Publié le 28 mars 2012

Après les 120.000 personnes de la reprise de la Bastille, le 18 mars dernier, le Front de gauche a à nouveau frappé un grand coup ce mardi soir. A Lille, ils étaient 23.000 à assister au meeting du candidat Jean-Luc Mélenchon. 15.000 à l’intérieur du Grand palais archi-comble, aux alentours de 8.000 à l’extérieur.

« La rivière est sortie de son lit et quoi qu’il arrive, elle n’y rentrera pas de si tôt », a lancé le candidat du Front de gauche devant une forêt de drapeaux rouges, d’où s’élevaient des « résistance, résistance ».


« Sortir le FN de la scène »

« La bataille qui m’excite, c’est de sortir le Front national de la scène. Si je suis devant elle, on serait le premier pays d’Europe où l’on ferait reculer l’extrême droite », a répété à la presse dans le train le porteur du programme partagé. Se félicitant d’avoir « fait dérailler le train de la dédiabolisation » du FN, il a souligné l’échec de l’opération de récupération des drames de Montauban et Toulouse par le Front national.

« Nous avons été les meilleurs gardiens de la fraternité. La France a remporté une immense victoire : le tueur en série n’est arrivé à rien, et les chacals du Front national non plus ».

« We are dangerous », a ironisé Jean-Luc Mélenchon, dans une allusion aux propos de François Hollande qui s’était défendu d’être « dangereux » lors d’un déplacement à Londres. Devant la foule lilloise, il a demandé « solennellement » au candidat PS « d’en finir avec cette manière qui consiste à se dire : puisque je suis devant, je fais ce que je veux ».
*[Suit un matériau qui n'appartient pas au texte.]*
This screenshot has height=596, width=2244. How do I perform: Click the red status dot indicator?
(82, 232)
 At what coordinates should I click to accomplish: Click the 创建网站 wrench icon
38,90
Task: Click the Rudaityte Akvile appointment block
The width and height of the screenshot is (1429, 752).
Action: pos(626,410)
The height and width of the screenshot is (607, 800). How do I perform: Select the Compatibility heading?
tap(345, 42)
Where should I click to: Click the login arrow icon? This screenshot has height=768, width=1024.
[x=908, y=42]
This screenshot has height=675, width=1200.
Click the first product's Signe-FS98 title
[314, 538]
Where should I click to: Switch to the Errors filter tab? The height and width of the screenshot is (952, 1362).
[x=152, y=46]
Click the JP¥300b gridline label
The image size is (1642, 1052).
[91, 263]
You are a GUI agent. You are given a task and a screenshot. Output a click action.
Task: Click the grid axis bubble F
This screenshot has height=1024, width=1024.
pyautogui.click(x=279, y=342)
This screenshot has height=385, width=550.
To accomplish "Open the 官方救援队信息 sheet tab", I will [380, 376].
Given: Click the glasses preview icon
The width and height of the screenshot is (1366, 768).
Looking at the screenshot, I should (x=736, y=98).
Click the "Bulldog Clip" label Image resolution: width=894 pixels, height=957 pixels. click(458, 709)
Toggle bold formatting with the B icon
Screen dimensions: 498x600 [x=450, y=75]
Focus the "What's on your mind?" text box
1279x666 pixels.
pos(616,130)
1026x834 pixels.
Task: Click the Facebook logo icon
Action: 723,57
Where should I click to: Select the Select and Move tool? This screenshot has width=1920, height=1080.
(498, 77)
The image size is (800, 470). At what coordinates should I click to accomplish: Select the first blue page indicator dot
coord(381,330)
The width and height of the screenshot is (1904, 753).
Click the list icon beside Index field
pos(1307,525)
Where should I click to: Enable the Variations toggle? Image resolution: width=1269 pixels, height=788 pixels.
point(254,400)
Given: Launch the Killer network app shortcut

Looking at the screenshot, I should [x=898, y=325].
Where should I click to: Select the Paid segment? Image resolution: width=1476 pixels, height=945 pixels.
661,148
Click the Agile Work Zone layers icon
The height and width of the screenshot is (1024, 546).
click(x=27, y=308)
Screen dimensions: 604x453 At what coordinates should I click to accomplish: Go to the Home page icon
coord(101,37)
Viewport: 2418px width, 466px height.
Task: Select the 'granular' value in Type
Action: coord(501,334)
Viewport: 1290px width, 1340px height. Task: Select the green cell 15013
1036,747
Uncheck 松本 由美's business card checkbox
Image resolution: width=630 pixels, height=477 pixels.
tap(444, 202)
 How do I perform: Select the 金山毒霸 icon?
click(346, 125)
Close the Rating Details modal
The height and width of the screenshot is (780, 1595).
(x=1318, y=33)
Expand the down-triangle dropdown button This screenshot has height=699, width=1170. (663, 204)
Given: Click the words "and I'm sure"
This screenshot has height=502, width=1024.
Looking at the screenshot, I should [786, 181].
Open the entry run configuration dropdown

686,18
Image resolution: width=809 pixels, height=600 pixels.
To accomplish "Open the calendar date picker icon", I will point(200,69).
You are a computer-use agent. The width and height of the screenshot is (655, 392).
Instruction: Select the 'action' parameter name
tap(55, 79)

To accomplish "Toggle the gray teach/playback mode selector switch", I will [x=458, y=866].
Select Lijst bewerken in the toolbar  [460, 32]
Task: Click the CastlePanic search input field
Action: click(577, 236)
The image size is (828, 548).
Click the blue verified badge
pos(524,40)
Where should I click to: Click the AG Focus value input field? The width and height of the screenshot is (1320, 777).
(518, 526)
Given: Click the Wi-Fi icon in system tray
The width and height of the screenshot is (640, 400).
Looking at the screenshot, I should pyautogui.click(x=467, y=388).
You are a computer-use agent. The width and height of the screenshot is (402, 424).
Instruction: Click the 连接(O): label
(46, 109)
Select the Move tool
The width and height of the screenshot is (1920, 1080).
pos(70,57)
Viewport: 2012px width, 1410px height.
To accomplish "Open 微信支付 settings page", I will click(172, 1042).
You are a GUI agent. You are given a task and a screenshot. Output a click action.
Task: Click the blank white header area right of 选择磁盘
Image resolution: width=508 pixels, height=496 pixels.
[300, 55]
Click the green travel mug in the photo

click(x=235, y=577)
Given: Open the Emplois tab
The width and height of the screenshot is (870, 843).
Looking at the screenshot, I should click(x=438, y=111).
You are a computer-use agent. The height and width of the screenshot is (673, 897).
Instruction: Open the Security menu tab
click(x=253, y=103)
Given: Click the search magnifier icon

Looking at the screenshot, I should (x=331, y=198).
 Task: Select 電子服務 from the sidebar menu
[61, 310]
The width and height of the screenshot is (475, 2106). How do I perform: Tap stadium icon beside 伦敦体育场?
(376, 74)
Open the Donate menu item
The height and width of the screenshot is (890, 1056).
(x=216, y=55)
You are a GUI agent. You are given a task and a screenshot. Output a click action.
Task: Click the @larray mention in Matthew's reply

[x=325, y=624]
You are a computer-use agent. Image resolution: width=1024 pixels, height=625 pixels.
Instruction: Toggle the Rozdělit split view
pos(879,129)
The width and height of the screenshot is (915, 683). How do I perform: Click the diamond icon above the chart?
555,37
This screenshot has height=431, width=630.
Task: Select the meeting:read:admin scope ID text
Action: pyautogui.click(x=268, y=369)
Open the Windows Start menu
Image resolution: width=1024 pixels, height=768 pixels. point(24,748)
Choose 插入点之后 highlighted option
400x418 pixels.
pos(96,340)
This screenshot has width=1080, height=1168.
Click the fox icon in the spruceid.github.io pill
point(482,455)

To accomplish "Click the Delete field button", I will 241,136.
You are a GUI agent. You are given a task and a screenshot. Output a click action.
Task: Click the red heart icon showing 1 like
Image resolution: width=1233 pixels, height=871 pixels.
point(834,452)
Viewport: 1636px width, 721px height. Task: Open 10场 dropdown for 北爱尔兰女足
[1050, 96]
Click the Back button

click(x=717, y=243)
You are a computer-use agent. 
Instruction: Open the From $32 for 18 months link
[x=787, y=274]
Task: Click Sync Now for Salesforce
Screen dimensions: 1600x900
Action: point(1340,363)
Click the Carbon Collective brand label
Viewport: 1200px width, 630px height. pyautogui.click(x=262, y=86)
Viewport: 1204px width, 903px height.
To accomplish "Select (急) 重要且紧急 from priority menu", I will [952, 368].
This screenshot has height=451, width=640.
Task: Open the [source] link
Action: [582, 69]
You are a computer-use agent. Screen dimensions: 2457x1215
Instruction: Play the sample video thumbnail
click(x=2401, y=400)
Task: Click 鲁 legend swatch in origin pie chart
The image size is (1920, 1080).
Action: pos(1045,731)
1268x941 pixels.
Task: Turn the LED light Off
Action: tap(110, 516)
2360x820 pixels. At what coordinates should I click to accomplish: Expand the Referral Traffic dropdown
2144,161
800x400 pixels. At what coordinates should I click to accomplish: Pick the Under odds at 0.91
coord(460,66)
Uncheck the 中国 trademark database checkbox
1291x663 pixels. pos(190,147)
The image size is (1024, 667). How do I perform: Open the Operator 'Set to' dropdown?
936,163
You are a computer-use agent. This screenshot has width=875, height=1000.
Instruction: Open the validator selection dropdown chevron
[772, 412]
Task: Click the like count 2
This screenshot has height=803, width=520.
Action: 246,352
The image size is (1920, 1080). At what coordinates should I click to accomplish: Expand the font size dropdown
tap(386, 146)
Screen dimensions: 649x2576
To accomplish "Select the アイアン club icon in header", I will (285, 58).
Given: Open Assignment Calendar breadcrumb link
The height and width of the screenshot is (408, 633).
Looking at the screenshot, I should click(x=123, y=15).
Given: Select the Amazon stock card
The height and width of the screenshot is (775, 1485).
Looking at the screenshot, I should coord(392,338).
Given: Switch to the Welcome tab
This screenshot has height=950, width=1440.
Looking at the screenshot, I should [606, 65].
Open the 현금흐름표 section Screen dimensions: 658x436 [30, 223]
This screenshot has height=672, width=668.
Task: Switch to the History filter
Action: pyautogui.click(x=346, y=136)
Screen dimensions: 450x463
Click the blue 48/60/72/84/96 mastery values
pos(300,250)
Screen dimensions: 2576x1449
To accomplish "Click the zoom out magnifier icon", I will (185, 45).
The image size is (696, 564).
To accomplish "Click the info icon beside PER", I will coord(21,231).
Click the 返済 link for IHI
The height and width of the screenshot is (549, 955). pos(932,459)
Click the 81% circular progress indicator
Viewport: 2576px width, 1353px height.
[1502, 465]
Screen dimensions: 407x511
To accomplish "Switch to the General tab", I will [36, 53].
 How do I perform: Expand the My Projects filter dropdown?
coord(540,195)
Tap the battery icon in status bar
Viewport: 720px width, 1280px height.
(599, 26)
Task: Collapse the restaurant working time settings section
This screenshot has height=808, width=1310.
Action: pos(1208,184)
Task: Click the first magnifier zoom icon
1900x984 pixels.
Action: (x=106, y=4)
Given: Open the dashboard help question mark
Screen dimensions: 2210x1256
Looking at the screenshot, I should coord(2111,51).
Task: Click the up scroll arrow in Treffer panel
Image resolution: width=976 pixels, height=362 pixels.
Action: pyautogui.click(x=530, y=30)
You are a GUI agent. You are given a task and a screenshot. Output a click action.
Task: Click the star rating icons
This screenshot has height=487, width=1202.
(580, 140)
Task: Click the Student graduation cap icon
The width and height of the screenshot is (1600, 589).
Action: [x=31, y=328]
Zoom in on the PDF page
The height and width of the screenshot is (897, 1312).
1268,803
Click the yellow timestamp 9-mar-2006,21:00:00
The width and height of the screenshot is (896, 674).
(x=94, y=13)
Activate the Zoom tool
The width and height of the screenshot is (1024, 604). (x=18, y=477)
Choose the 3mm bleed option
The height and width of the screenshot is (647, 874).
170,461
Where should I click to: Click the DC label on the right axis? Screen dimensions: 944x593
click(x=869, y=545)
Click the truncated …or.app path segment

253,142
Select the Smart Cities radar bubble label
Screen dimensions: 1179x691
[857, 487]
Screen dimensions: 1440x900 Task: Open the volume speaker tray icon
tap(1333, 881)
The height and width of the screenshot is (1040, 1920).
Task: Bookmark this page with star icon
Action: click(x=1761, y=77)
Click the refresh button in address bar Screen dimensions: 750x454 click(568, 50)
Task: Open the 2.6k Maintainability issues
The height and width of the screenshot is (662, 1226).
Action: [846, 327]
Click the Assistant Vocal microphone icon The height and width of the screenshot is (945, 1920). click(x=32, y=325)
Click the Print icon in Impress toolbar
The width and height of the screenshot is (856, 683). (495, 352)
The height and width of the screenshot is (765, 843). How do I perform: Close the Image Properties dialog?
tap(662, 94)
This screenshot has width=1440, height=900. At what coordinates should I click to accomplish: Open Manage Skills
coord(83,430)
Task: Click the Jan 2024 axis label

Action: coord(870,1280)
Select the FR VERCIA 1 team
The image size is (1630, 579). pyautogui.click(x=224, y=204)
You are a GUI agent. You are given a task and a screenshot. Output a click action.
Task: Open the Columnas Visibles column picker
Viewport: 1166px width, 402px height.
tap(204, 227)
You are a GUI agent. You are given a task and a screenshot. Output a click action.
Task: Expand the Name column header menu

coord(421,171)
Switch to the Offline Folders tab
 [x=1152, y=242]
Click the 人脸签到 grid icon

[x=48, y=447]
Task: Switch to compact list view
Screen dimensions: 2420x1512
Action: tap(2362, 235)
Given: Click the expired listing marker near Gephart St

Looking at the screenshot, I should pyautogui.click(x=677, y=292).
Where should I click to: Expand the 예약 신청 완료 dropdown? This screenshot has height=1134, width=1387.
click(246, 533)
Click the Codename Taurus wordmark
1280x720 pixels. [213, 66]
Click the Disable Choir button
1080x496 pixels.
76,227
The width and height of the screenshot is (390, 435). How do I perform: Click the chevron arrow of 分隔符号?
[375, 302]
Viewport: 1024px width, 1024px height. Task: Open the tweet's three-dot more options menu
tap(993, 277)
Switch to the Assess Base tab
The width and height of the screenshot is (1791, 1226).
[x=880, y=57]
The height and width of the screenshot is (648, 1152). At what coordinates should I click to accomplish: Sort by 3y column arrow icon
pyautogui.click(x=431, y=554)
« Ne commencez pas à nous chercher ! »

Il a regretté par exemple que le PS n’ait toujours pas répondu à son appel d’évoquer le cas des circonscriptions où la gauche pourrait être éliminée dès le premier tour en cas de division.

Il a en revanche qualifié de « gros menteur » Jérôme Cahuzac, président PS de la commission des Finances de l’Assemblée, qui venait de parler d’un « accord » PS/PG pour que les amis de Mélenchon « aient quelques circonscriptions avec quelque espérance de gains ». « Ne commencez pas à nous chercher, soyez poli avec nous, soyez respectueux avec la masse du Front de gauche, elle n’est pas à vendre », a déclaré le candidat acclamé par la salle.

« Nous sommes une force de conquête du pouvoir. Vous imaginez le nombre de députés que l’on va avoir ! ».